___ Text segment

AI Evaluation / Testing (Evaluation Engineer)
Fort Worth, TX (Remote) Long Term Contract
We are seeking a skilled AI Evaluation Engineer to validate AI models and agent workflows built on AWS and Azure as the core AI foundation, with Microsoft Copilot as the primary user experience layer. The role is responsible for ensuring AI systems meet rigorous standards for accuracy, safety, bias, and performance through structured testing, benchmarking, and continuous evaluation pipelines across the full AI lifecycle. The candidate will work closely with AI Architects, AI Engineers, and AI Security Engineers to establish evaluation frameworks that provide confidence in AI outputs before and after production deployment, including Copilot-integrated workflows and RAG-based systems.
Key Responsibilities:
• Evaluation Framework Design
• Model & Agent Testing
• RAG & Retrieval Evaluation
• Safety, Bias & Responsible AI Testing
• Continuous Evaluation Pipelines
• Benchmarking & Performance Testing
• Collaboration & Quality Advocacy
Required Qualifications:
• 6-10 years of experience in software testing, data science, or AI/ML engineering with 3+ years focused on evaluation, testing, or quality assurance of LLM-powered or AI systems in production.
• Hands-on experience evaluating AI workloads on AWS (Bedrock, SageMaker) and Azure (Azure AI Foundry, Azure ML) including model testing, RAG evaluation, and agent workflow validation.

______
___ Extracted entries

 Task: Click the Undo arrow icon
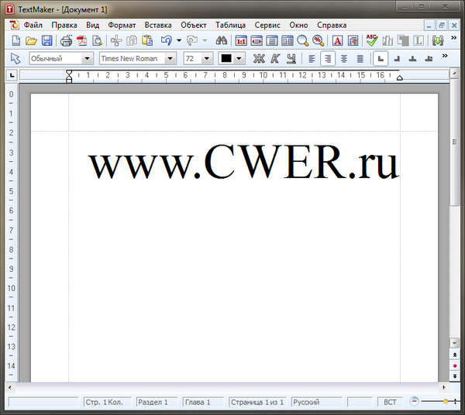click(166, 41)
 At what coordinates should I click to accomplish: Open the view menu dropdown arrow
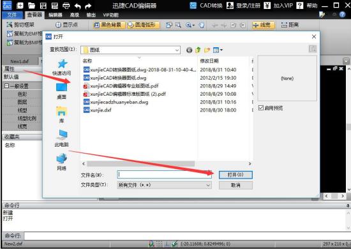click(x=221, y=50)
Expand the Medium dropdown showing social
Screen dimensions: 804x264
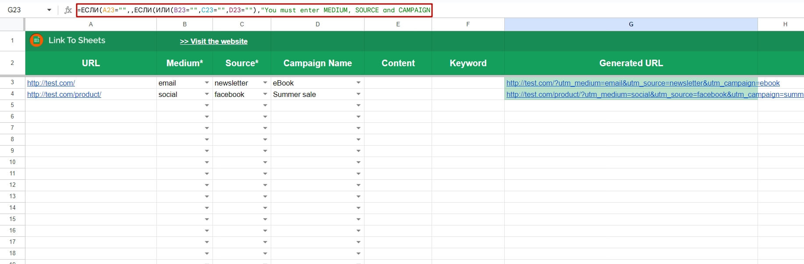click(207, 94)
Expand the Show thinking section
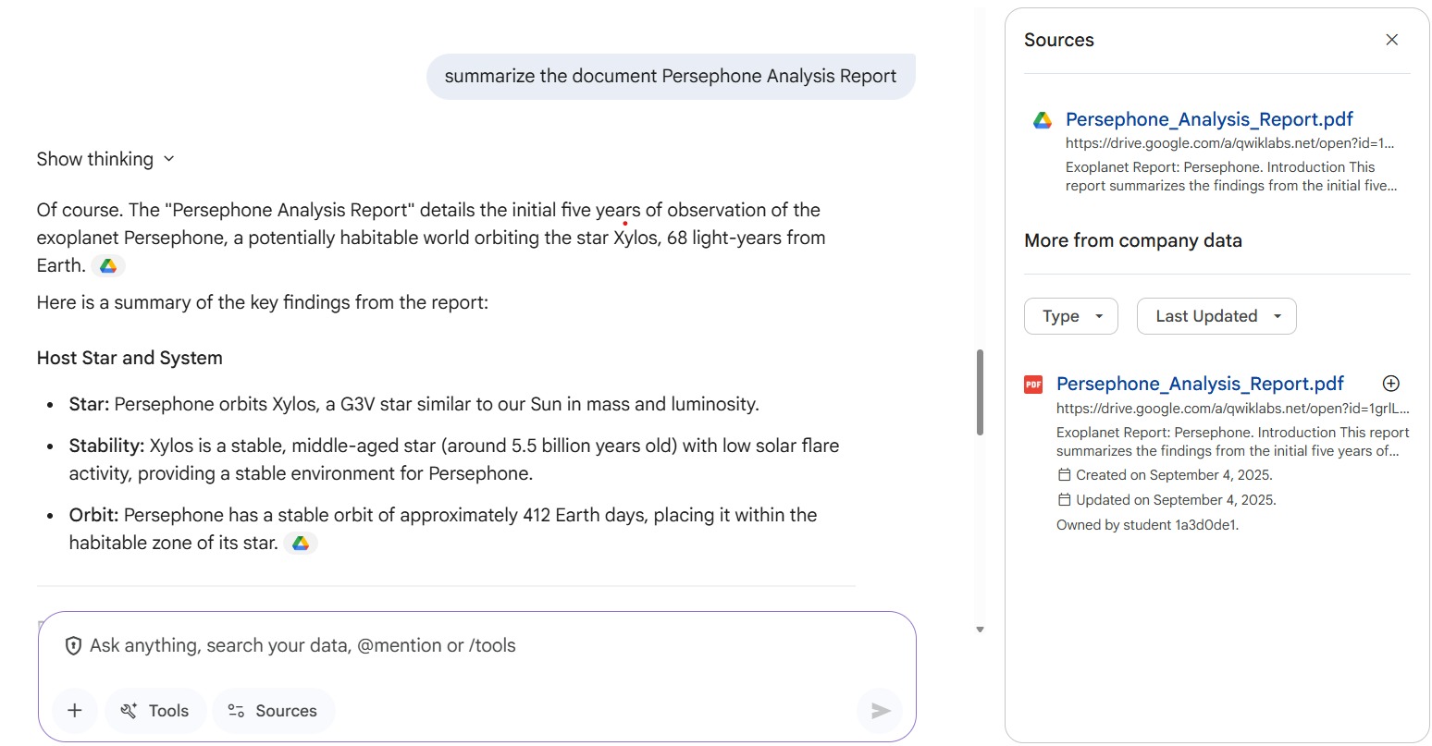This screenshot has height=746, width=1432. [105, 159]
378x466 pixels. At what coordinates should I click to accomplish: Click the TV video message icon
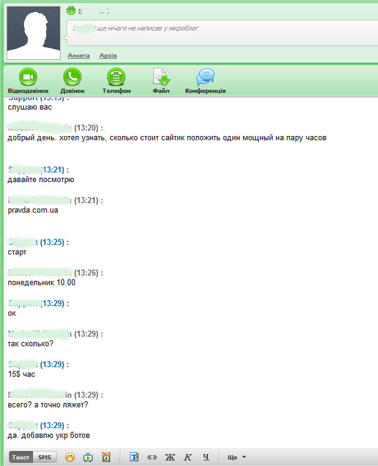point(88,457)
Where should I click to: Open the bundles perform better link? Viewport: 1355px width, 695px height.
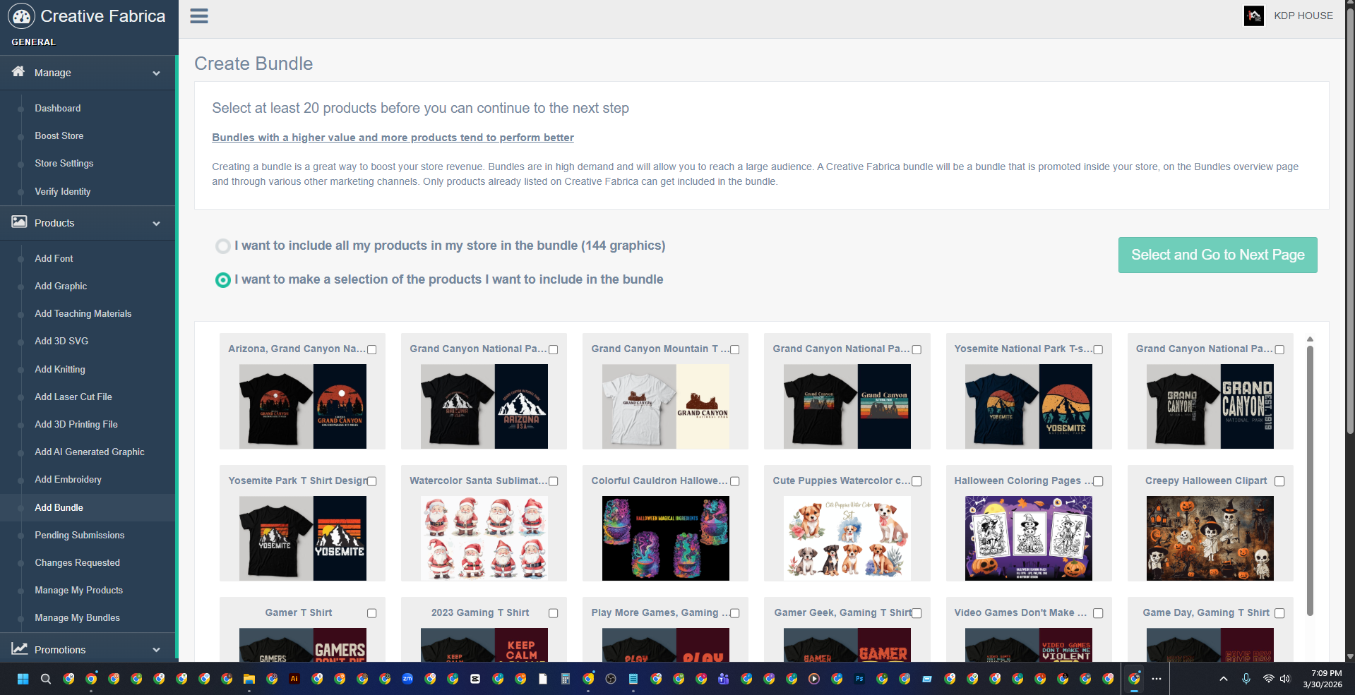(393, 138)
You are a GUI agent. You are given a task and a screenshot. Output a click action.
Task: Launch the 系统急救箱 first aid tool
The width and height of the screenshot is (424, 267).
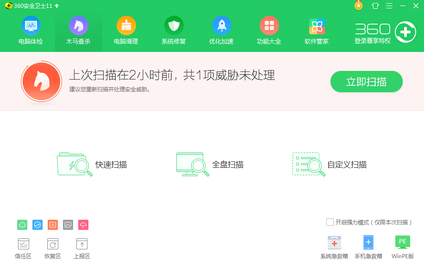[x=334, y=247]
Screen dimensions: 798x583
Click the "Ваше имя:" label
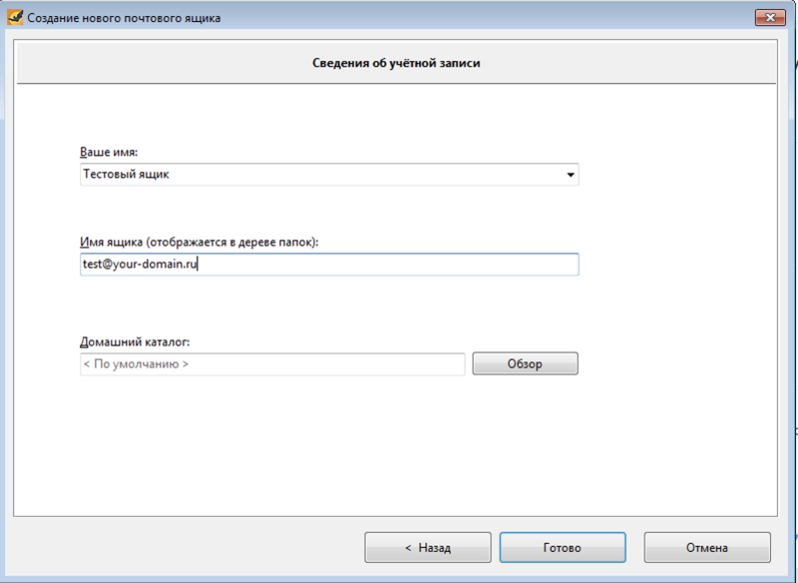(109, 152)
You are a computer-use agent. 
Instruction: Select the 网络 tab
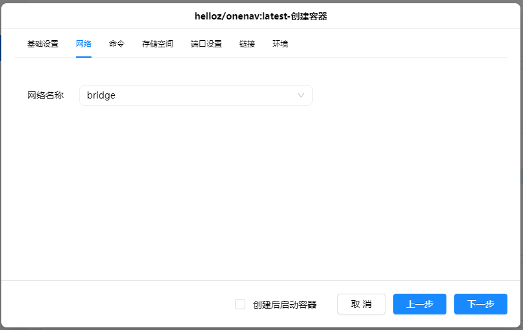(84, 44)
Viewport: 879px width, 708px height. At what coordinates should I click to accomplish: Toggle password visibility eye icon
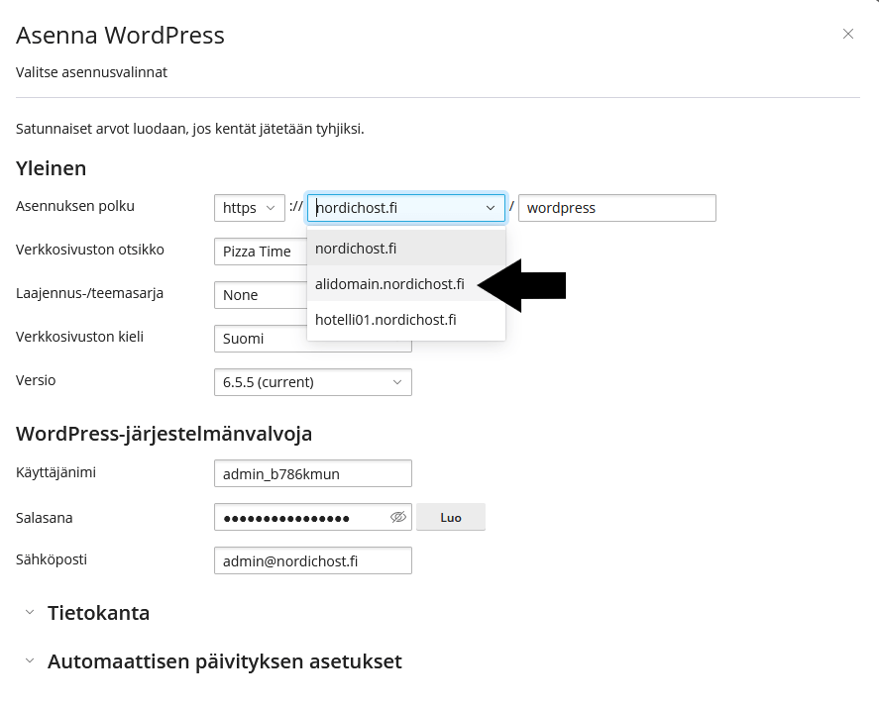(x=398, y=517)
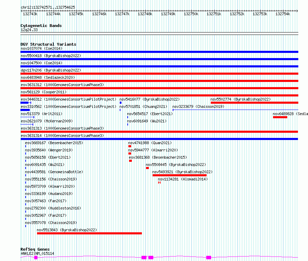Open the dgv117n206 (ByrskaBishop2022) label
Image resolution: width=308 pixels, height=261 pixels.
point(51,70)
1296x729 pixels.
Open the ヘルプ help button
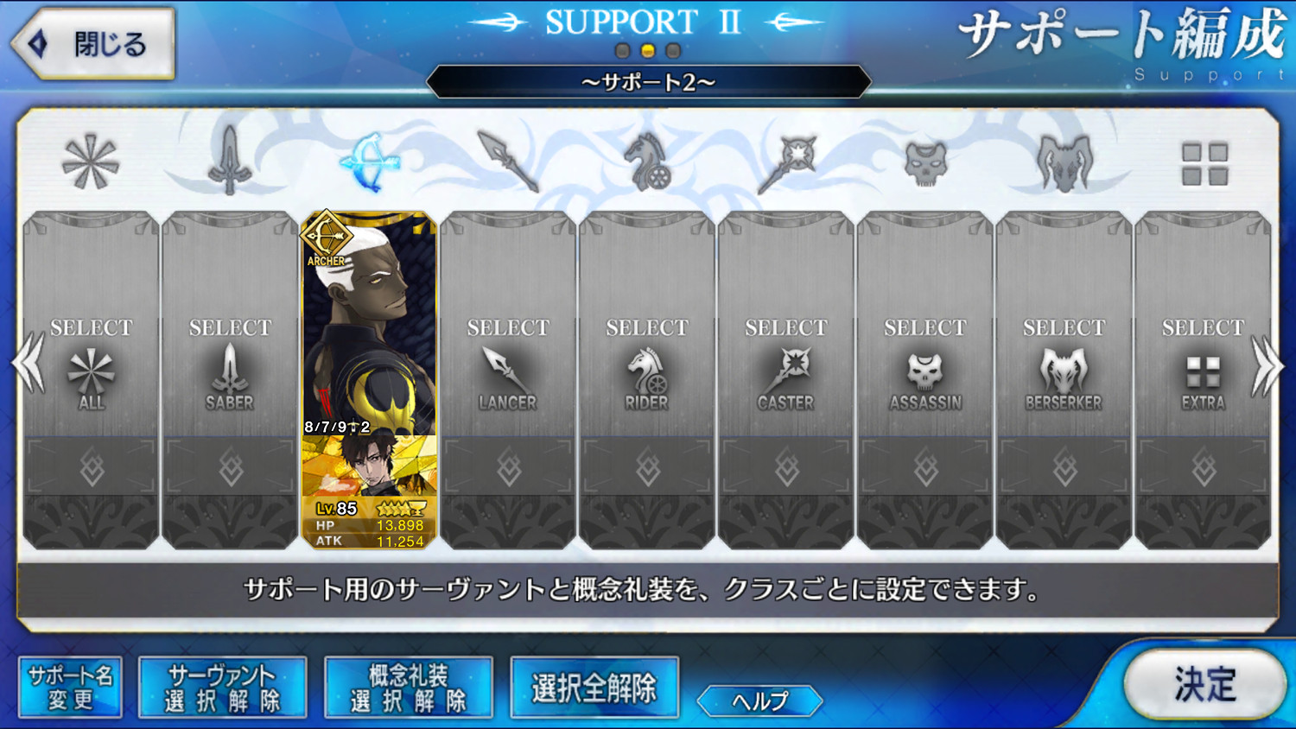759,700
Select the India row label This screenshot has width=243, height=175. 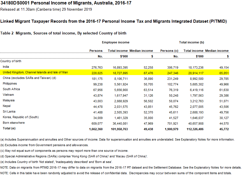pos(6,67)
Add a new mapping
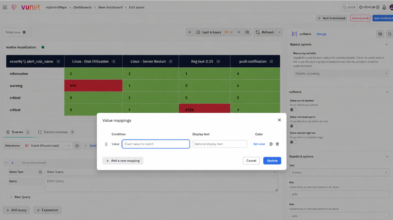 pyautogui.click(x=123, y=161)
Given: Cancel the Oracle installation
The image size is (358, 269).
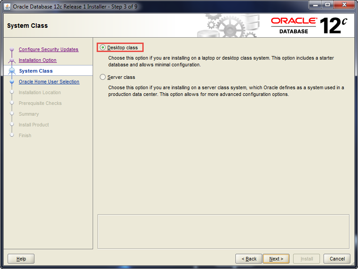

______

Task 1. According to the job posting, which two platforms serve as the core AI foundation?
Task 2. Please reproduce the job posting's wording between "AI Evaluation /" and "and RAG-based systems.", inclusive.

Task result 1. AWS and Azure

Task result 2.
AI Evaluation / Testing (Evaluation Engineer)
Fort Worth, TX (Remote) Long Term Contract
We are seeking a skilled AI Evaluation Engineer to validate AI models and agent workflows built on AWS and Azure as the core AI foundation, with Microsoft Copilot as the primary user experience layer. The role is responsible for ensuring AI systems meet rigorous standards for accuracy, safety, bias, and performance through structured testing, benchmarking, and continuous evaluation pipelines across the full AI lifecycle. The candidate will work closely with AI Architects, AI Engineers, and AI Security Engineers to establish evaluation frameworks that provide confidence in AI outputs before and after production deployment, including Copilot-integrated workflows and RAG-based systems.